When that is done all we need is VA API support in Gallium and FFmpeg, then a few OpenGL GLSL shaders that are able to offload some of the H.264 decoding processes (like motion compensation and iDCT, to begin with at least).

So VAAPI support in Gallium and FFmpeg could possible be what is needed push more graphic manufactuers such as ATI, Intel, NVIDIA, and VIA to begin the active development of Gallium 3D device drivers.

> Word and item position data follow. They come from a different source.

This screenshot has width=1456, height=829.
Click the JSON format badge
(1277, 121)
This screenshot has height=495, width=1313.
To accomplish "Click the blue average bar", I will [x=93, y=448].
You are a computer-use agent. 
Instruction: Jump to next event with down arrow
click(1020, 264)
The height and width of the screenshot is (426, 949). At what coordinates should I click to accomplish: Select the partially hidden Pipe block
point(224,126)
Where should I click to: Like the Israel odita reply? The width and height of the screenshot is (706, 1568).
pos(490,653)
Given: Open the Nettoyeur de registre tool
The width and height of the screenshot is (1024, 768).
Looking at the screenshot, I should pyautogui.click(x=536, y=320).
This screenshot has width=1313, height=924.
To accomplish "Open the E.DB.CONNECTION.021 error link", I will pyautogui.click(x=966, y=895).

There are also two more GSoC students and project by the way that is trying to achive GPU hardware acceleration video decoder via GLSL for OpenGL (one for the H264 decoder in FFmpeg for the XBMC project, and one for the Dirac codec for the Dirac Schrodinger project):
http://code.google.com/soc/2008/xbmc...DA81403F4B25AB
http://xbmc.org/wiki/?title=GSoC_-_G...Video_Decoding
http://code.google.com/soc/2008/dira...BC5171C6F4785F
http://www.diracvideo.org/wiki/index...er&action=edit

Video decoding processes that should be possible (in theory) to decode on a GPU:
  • Motion compensation (mo comp)
  • Inverse Discrete Cosine Transform (iDCT)
  • Inverse modified discrete cosine transform (iMDCT)
  • In-loop deblocking filter
  • Intra-frame prediction
  • Inverse quantization (IQ)
  • Variable-Length Decoding (VLD), more commonly known as slice level acceleration
  • Spatial-Temporal De-Interlacing, (plus automatic interlace/progressive source detection)


To sum up GPU Hardware Accelerated Video Decoding is really missing under Linux.